For those wondering why it took him so long: First it seems the surveillance revelations from Snowden may have been the final straw for him. And for that, I give Snowden a lot of credit. When he went public with the whistleblowing, I thought it was a big issue - that everyone would ignore. I didn't fault him for revealing it, but I did fault him for being naive enough to think he could change anything. I am stunned actually to see that it's influencing the actions of both people at the top of the chain (congress) and people at the bottom (the workers).
And second, for the people who think it's an immediate process: you enlist, you see one thing that feels off, you quit the next morning. Looking at the timing and knowing there's an 8 year enlistment contract (even if you are only serving 2 years active), he may have only been released from the national guard as recently as last year, depending on when his basic training began. Most likely, it was sometime during Obama's presidency at any rate - not something where he waited for Obama to become president just to screw him (uh, after waiting 5 years? seriously guys, that doesn't even make any sense.) That's not a thing you can exactly "resign" from. So the consequences are very different. As a soldier, it's not that I consciously decided "no, I'm not willing to go to jail to make a stand." It was just a thing I couldn't consider as a single parent. I didn't consider then reject it - I just didn't consider it an option to refuse orders, in the same way I don't consider stuffing my entire house into a backpack and carrying it around on my bicycle.

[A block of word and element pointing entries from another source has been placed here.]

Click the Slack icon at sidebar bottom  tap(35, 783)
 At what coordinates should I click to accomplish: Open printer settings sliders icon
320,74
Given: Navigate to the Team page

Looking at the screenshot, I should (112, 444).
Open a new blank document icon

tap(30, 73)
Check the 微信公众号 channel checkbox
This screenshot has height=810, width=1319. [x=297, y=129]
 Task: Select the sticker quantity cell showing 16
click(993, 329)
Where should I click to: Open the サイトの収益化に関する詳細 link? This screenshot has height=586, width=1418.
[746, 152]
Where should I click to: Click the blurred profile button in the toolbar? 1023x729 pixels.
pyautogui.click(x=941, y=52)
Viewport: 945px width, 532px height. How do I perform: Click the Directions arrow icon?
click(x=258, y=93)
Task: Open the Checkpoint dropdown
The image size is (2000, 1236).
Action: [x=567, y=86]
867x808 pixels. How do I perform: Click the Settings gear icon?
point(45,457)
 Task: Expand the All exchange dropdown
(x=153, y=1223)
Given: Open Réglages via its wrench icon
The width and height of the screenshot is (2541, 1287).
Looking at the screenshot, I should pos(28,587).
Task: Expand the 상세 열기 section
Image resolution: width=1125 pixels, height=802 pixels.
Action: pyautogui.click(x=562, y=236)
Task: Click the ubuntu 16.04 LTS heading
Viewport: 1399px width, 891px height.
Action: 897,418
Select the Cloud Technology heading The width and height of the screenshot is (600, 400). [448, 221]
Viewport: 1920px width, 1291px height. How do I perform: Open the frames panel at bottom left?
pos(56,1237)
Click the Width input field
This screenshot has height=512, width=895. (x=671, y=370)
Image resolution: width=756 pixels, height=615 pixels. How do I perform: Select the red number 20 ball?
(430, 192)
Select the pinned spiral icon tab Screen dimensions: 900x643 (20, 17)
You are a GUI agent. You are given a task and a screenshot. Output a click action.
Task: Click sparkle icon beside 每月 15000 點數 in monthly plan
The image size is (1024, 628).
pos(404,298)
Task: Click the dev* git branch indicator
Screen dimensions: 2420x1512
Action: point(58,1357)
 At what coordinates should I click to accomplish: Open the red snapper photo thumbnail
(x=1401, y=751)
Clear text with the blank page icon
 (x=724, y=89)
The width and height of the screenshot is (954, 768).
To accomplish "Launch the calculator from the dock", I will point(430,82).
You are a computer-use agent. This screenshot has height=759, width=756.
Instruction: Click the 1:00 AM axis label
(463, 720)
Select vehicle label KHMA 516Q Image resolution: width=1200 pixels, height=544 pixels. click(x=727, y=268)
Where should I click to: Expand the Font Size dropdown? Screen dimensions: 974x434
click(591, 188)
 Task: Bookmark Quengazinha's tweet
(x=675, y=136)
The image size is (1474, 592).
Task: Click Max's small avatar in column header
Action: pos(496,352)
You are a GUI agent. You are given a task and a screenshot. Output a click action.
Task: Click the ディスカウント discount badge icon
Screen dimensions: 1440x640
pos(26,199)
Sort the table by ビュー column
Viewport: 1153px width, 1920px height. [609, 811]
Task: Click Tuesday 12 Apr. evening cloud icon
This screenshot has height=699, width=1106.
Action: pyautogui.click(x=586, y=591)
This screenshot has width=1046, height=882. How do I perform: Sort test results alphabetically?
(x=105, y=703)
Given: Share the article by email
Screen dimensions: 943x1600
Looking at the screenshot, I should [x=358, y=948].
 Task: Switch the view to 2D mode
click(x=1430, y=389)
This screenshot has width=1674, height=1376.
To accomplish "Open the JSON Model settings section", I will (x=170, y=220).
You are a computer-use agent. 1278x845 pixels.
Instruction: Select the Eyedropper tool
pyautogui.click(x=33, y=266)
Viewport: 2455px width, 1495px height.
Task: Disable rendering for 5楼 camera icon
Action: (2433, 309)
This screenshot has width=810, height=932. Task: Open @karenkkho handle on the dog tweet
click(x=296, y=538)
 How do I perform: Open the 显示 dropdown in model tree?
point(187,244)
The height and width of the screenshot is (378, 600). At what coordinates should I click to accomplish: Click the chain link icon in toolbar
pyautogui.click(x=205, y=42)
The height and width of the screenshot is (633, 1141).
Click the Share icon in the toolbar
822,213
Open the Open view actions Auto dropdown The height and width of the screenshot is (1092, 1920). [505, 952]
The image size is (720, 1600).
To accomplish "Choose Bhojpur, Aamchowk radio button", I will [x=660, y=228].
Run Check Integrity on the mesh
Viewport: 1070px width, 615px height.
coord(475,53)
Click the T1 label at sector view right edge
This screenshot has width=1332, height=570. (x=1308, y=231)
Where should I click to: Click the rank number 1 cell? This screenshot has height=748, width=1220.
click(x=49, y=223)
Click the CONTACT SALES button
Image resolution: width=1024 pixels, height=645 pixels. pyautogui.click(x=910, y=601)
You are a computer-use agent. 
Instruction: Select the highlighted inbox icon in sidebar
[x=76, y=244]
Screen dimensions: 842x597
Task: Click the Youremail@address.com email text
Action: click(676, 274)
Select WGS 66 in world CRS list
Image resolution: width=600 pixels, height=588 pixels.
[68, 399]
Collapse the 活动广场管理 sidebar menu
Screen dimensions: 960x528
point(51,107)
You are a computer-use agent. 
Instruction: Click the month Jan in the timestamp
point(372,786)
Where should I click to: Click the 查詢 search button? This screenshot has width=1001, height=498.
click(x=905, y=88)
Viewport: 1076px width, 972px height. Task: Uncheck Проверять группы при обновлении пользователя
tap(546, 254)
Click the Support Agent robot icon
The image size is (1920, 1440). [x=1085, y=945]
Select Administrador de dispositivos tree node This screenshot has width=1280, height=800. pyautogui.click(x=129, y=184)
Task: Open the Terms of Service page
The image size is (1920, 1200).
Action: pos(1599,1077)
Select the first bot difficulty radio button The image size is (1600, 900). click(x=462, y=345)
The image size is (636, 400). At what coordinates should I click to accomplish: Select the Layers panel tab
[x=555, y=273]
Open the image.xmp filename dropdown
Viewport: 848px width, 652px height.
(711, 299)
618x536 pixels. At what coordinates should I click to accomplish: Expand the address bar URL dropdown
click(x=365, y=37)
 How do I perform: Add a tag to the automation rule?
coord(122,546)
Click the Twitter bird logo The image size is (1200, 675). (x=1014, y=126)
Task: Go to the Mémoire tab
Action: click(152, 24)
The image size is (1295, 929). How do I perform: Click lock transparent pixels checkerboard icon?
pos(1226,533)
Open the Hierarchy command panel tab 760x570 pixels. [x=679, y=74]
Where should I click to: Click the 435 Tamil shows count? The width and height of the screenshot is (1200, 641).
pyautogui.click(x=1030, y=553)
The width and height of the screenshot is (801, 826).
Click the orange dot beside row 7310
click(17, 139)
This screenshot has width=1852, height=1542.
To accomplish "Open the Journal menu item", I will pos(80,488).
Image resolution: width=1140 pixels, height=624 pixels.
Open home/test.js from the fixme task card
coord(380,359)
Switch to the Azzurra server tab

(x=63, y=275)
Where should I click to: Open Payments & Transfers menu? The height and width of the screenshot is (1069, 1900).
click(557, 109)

Beyond that, even if the enlistment was over, being on the contractor side gives you a fuller picture of the entire system and makes you consider the role of all the cogs, instead of just your own day to day smaller mission. It takes time to process all of that. It took me a lot of time, and I had a time of thinking "yeah, this probably isn't the most ethical job, but it's a job, and if I leave someone else will just fill it anyway." People upthread have expressed the same sentiment. No point in refusing to work for the defense department because someone else will just take over for you anyway. It takes a long time to work through ethics issues like that, when you have to weigh what you are doing with your life personally against the negative effects on you of walking away from a steady paycheck, if it doesn't even ultimately have an impact on the war machine.
I wonder if the people in this thread have all never had a bad relationship, a divorce or something lesser, where they knew they wanted out, but stayed for some length of time first. I wonder if they have any concept of how it is that women stay so long in abusive relationships - and what it takes to get them mentally to a decision point of taking action.